Displaced Lives
Fiction, Poetry, Memoirs, and Plays from Four Continents
Human displacement is an old phenomenon; however, the dislocation of people in the twenty-first century has been unprecedented. At the end of 2019, over 260 million people were living outside their countries of birth. Some are forced to relocate—by violence, wars, hunger, persecution, and other causes—and some are voluntary migrants. A single term cannot define who they are or why they are on the move.
For those uprooted by force, the psychological and spiritual loss of homeland can be devastating. The millions who are mentally uprooted—because of war-induced PTSD, addiction, and aging—can suffer similar displacement and trauma.

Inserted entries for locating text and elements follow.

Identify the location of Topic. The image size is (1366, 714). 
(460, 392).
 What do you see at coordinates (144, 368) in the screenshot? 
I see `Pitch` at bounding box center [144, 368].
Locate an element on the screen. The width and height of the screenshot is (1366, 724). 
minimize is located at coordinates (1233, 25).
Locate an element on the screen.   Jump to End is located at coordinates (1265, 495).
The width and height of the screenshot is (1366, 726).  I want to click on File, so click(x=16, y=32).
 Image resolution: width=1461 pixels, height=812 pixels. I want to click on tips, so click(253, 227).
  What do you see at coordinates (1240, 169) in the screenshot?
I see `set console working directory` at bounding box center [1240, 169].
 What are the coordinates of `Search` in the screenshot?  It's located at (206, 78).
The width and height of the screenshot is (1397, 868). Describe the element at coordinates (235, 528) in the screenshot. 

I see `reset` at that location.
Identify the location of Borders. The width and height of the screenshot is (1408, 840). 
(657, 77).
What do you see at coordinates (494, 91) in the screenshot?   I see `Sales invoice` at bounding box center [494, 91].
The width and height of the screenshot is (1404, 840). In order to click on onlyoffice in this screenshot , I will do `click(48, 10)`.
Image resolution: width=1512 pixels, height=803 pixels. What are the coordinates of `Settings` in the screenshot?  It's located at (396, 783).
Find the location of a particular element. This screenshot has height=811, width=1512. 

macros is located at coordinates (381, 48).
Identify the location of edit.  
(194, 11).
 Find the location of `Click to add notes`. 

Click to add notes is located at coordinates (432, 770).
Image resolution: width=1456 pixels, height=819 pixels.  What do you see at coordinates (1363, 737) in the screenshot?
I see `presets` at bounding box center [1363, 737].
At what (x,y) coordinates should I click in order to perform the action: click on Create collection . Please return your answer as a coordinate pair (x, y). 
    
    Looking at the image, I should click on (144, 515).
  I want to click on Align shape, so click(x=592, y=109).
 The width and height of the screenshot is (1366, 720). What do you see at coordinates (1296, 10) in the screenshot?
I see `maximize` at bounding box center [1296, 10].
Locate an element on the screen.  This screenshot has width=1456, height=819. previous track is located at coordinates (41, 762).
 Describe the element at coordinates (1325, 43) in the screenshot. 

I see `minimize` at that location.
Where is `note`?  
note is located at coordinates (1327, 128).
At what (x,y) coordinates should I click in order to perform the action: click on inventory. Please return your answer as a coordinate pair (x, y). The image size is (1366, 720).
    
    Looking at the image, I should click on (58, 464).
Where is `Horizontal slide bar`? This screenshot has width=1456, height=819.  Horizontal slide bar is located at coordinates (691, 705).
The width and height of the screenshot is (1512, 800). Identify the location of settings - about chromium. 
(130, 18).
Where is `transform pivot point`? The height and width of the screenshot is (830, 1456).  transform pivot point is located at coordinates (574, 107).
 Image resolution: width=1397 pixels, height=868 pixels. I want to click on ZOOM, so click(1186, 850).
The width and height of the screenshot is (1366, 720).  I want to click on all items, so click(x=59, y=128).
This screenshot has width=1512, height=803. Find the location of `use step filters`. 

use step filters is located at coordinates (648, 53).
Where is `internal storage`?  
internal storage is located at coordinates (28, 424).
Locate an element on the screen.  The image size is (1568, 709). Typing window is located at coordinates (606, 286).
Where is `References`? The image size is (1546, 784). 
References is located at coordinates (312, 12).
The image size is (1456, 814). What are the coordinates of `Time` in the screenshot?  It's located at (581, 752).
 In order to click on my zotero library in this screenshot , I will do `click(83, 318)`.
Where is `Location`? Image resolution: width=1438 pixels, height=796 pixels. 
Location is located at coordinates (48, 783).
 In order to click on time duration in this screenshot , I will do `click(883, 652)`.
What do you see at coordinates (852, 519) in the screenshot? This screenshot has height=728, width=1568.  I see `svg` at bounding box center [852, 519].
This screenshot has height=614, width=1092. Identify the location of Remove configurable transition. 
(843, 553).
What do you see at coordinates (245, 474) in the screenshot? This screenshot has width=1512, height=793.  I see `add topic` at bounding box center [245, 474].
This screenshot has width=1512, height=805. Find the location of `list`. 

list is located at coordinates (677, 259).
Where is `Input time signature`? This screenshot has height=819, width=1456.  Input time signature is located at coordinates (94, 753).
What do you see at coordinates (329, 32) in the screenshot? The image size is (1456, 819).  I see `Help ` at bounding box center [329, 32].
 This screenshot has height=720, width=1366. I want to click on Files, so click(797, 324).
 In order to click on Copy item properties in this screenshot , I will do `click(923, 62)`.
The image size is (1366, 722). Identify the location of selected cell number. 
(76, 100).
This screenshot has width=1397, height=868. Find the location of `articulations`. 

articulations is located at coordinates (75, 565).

Through outstanding fiction, poetry, memoir, and drama, the authors in Displaced Lives vividly depict the responses and emotions of ordinary people to displacement, a devastating and widespread crisis of our time.
Authors are from Bangladesh, Canada, Cuba, China, Germany, India, Ireland, Iran, Israel, Macedonia, Mexico, the Netherlands, Pakistan, the Philippines, Romania, Russia, South Africa, Spain, and the U.S.
Featured is a portfolio of photographs by Serena Chopra, taken in the Tibetan refugee colony of Majnu Ka Tilla, Delhi.
Frank Stewart is a writer, translator, and founding editor of Mānoa: A Pacific Journal of International Writing. He is professor emeritus of English at the University of Hawaiʻi at Mānoa.